There have been recent discussions about Bush’s proposed budget (see here or here for instance.)

There seems to be some major freaking out about the transition cost of Bush’s Social Security Plan. But as Arnold Kling points out, the transition cost is not a new government liability. It is simply moving an off-book debt onto the audit books where it belongs:

In fact, the cost of privatization is zero.

Look at it this way. There has been a brouhaha over accounting for stock options in private companies. Companies deny that options are an expense. But as Warren Buffett puts it, "If stock options are not compensation, then what are they? And if compensation is not an expense, then what is it?"

The promises to future Social Security recipients are to the government what stock options are to private companies--off-the-books costs. You could say, "If promised Social Security payments are not obligations of the U.S. government, then what are they? If an obligation of the U.S. government is not debt, then what is it?"

If we decided tomorrow to recognize Social Security promises as obligations, then this would be a huge "cost" in accounting terms, but no change in economic terms. That is what the "cost" of privatization is all about.

This seems correct to me. Take 4 age cohorts: A=0-20, B=21-40, C=41-65, D= 66+. Right now we have a cost of retirement in Social Security for all of them. We pay as we go. Under a privatization plan we pay for D with current accounts just as before. I presume we would phase C into an intermediate system. Part of their Social Security will be paid under the current system, part of it under the new system. The total extra cost over their lifetime is zero because they were going to be paid Social Security anyway. Cohorts A and B are entirely in the new system. Total extra cost is still zero, but unless the economy completely tanks for decades (in which case there was going to be other problems in paying Social Security) they will have a much higher return on their 'investment' into the fund. That means either that they will have more money for retirement, or the government can lower the mandatory contribution amount which functions the same way as a tax.
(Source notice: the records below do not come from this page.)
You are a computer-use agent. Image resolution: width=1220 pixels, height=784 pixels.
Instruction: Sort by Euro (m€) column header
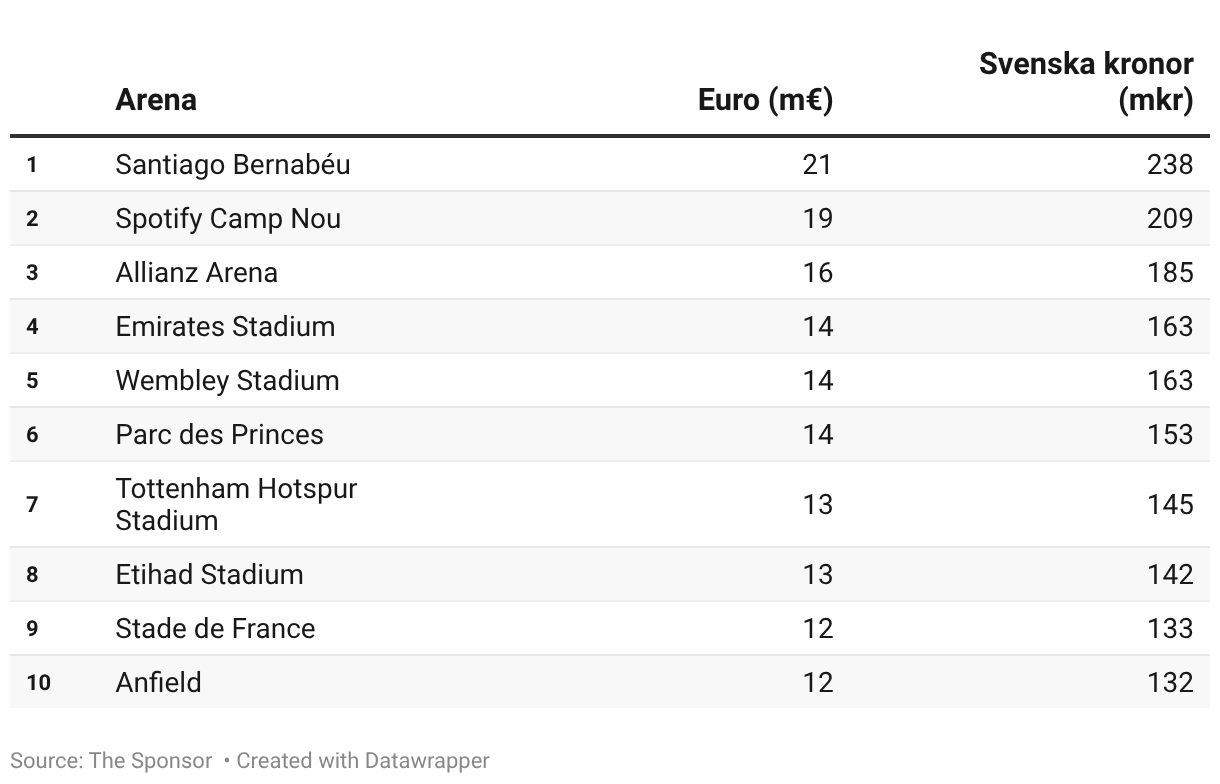tap(765, 100)
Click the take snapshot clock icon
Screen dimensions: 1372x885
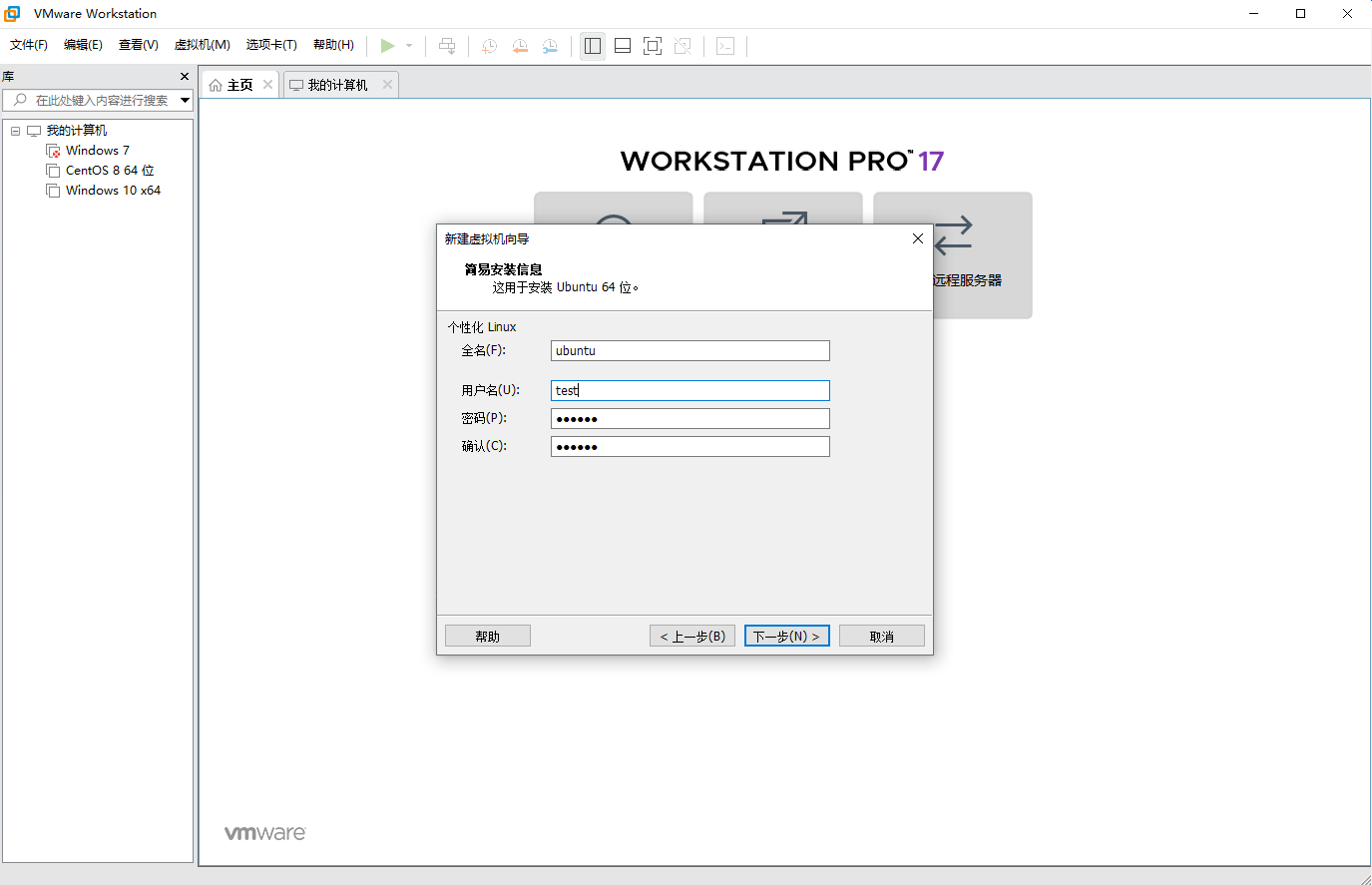click(x=489, y=46)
But none of this is an extra 'cost'.

Now my prefered solution would be to make Social Security a real safety net program instead of a huge citizenship program. If you are of retirement age and are poor, the government provides assistance. The middle class and rich ought to provide for their own retirement. We obviously can't implement that immediately, but we could warn people in their 40s not to expect Social Security unless they are poor. This is something we could easily afford. But in any case it is important to remember that identifying a liability is not at all the same as creating a new cost.